CSE FACULTY SEMINARS


Title of Talk: A Brief History of Question Answering


Dr. Soumen Chakrabarti, Professor, IIT Bombay

Short Bio:
Soumen Chakrabarti is a Professor of Computer Science at IIT Bombay. He got his PhD from University of California, Berkeley and worked on Clever Web search and Focused Crawling at IBM Almaden Research Center. He has also worked at Carnegie-Mellon University and Google. He works on linking unstructured text to knowledge bases and exploiting these links for better search and ranking. Other interests include link formation and influence propagation in social networks, and personalized proximity search in graphs. He has published extensively in WWW, SIGKDD, EMNLP, ACL, IJCAI, AAAI, SIGIR, VLDB, ICDE and other conferences. His work on keyword search in databases got the 10-year influential paper award at ICDE 2012. He is also the author of one of the earliest books on Web search and mining.
https://www.cse.iitb.ac.in/~soumen/main/bio.html

Date: May 07, 2020; Thursday
Time: 4:00 PM IST

Abstract:

Web search has come a long way from matching query words with document words. It is now mediated by knowledge graphs (KGs) such as Freebase, having hundreds of millions of entities belonging to tens of thousands of types, connected by billions of relations. Also essential is to annotate token spans in the Web corpus with canonical types (e.g. `scientist’) and entities (e.g. `m.0jcx’, Freebase’s unique ID for Albert Einstein). Armed with suitable indexes and ranking functions, we can now search for “scientists who played the violin”, but only if the search engine can reliably infer that `scientists’ is the target type, `violin’ is a grounded entity, and `played’ is the connecting relation.

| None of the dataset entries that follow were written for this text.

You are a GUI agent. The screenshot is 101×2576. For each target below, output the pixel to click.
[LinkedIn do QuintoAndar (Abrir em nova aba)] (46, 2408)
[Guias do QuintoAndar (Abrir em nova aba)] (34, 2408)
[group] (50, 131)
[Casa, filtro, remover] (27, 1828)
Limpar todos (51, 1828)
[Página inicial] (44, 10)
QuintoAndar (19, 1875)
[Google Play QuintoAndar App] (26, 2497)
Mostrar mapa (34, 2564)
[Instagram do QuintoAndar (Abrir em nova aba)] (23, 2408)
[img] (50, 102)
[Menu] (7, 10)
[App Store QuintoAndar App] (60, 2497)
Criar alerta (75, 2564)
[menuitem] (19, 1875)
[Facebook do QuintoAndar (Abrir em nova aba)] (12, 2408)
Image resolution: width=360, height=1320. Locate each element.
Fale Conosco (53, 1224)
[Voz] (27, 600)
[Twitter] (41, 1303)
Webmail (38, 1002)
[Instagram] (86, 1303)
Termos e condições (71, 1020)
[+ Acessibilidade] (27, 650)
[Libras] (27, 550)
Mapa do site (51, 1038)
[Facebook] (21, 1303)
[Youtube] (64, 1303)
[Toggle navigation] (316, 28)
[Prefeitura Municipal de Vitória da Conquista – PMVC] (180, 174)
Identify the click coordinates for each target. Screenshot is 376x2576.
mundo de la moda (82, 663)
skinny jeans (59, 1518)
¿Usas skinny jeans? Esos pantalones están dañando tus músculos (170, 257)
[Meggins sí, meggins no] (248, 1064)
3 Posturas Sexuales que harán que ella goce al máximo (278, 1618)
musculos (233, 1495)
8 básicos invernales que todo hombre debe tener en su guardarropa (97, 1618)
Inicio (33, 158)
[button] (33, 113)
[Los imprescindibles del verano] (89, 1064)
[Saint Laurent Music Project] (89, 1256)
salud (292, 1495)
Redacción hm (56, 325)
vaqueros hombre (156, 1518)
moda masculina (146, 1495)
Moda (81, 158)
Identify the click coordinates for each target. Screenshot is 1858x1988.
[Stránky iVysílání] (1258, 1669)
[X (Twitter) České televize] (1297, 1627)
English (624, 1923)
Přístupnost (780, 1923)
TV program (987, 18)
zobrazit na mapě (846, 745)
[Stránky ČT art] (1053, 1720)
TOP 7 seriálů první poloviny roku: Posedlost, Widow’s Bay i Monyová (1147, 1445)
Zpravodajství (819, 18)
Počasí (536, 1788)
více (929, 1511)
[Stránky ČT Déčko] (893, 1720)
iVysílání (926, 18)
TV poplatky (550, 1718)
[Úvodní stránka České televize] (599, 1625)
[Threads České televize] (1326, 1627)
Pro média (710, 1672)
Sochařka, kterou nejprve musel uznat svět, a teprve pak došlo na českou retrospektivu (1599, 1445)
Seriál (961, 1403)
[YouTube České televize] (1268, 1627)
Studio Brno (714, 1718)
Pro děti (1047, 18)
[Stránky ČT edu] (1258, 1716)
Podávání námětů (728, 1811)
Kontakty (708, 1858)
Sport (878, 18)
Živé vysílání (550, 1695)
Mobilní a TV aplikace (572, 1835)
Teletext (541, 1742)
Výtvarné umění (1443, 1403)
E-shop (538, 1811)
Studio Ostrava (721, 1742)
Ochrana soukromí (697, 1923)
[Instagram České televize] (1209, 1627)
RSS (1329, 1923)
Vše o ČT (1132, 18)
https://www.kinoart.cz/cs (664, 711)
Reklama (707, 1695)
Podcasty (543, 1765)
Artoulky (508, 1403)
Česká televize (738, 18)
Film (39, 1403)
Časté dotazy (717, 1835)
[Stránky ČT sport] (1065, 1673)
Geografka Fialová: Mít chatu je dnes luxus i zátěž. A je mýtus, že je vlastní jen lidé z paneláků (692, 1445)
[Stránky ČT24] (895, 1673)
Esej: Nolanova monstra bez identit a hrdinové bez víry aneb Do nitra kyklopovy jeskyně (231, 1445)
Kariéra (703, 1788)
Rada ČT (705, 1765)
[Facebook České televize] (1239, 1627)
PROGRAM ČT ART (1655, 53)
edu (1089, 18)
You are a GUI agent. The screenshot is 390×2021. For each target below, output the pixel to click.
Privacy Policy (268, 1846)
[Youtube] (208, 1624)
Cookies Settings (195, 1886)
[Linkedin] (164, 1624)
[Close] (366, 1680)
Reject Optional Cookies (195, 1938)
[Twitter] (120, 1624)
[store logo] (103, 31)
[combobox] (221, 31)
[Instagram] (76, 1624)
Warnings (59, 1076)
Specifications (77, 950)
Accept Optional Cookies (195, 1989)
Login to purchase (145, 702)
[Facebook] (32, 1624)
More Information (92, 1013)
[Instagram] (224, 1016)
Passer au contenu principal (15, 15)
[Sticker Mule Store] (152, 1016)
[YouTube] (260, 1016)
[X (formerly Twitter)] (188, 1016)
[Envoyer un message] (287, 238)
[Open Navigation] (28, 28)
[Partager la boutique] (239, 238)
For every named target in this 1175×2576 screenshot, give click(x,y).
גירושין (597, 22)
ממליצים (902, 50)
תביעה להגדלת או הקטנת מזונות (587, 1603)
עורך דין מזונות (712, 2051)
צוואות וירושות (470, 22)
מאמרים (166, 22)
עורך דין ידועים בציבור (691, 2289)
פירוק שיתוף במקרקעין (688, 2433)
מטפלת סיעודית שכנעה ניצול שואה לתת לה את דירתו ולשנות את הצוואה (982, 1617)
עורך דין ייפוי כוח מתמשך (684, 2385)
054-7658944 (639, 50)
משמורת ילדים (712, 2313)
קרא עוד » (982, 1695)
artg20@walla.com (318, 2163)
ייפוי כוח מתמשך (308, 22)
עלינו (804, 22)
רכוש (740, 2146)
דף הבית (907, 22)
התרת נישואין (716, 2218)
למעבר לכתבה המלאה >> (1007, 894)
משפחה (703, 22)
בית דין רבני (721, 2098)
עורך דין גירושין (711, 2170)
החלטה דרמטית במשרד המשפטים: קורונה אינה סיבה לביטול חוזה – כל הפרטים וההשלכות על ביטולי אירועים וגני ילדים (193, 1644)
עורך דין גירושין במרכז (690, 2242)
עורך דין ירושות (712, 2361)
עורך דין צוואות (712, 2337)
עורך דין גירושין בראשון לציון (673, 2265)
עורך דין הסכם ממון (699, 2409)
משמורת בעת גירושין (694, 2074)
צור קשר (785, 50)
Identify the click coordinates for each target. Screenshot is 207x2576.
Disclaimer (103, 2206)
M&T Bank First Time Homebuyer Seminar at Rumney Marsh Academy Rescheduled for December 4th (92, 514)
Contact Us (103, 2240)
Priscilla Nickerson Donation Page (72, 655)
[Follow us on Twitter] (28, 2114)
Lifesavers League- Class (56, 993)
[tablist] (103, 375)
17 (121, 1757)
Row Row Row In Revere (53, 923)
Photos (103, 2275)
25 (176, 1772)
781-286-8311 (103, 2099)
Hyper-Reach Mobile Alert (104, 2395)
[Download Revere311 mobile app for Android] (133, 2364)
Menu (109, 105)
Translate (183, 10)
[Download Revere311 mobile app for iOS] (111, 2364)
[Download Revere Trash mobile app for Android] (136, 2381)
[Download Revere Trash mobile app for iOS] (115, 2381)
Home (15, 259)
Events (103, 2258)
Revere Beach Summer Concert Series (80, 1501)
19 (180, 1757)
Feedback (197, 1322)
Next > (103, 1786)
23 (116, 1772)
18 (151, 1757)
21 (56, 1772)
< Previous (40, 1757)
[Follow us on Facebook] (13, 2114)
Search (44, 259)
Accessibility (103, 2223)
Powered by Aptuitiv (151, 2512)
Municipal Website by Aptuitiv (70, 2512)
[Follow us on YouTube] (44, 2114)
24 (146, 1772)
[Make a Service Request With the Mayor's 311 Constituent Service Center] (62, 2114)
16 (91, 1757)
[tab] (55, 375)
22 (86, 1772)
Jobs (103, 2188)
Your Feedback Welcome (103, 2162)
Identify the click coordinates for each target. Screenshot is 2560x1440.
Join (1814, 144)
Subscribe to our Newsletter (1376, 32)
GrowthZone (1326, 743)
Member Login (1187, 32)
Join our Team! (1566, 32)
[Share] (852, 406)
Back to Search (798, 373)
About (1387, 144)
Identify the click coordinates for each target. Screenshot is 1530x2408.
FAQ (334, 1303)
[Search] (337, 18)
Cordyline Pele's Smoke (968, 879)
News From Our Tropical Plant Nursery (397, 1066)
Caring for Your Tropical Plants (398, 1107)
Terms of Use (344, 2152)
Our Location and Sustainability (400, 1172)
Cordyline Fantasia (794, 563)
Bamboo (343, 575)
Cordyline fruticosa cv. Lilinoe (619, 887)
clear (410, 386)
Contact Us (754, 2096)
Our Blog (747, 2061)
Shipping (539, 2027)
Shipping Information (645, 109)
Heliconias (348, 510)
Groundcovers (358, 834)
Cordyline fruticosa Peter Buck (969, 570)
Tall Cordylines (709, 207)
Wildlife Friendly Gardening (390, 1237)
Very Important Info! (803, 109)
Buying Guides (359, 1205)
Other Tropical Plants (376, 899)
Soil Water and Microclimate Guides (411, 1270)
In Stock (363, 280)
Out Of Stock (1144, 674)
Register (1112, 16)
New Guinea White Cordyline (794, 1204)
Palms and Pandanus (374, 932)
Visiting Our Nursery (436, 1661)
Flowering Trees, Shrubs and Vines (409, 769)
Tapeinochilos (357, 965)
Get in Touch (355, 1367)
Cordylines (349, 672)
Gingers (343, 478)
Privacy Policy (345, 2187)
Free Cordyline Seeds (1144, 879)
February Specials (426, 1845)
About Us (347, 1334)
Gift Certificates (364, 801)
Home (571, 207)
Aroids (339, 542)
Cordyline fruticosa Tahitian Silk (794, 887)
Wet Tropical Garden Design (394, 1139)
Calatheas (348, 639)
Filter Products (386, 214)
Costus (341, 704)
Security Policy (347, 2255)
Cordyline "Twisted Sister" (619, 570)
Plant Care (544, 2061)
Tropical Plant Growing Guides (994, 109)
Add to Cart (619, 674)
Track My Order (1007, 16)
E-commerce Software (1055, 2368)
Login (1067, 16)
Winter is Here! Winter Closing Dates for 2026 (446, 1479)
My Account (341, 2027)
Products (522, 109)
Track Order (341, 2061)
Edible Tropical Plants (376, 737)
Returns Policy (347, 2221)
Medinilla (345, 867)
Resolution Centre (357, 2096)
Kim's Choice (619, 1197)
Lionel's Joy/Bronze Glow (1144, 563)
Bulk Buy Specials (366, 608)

We will trace advances in QA systems since 2004, from embellishments to information retrieval (IR) systems, to machine learnt graphical models that infer diverse roles of query words and match them accordingly to KG and corpus, to hybrid systems that combine deep and traditional learning components, to recent homogeneous BERT-based architectures. We will also trace the parallel development of benchmarks, from “expert search” and “entity search” in the IR community, to single-relation queries such as “where was Obama born” to multi-clause queries such as “how did Obama’s father die”, or “hollywood actor whose spouse is a lawyer”. Another parallel line of research into KG embeddings greatly assisted the evolution of QA systems, and will be reviewed as needed.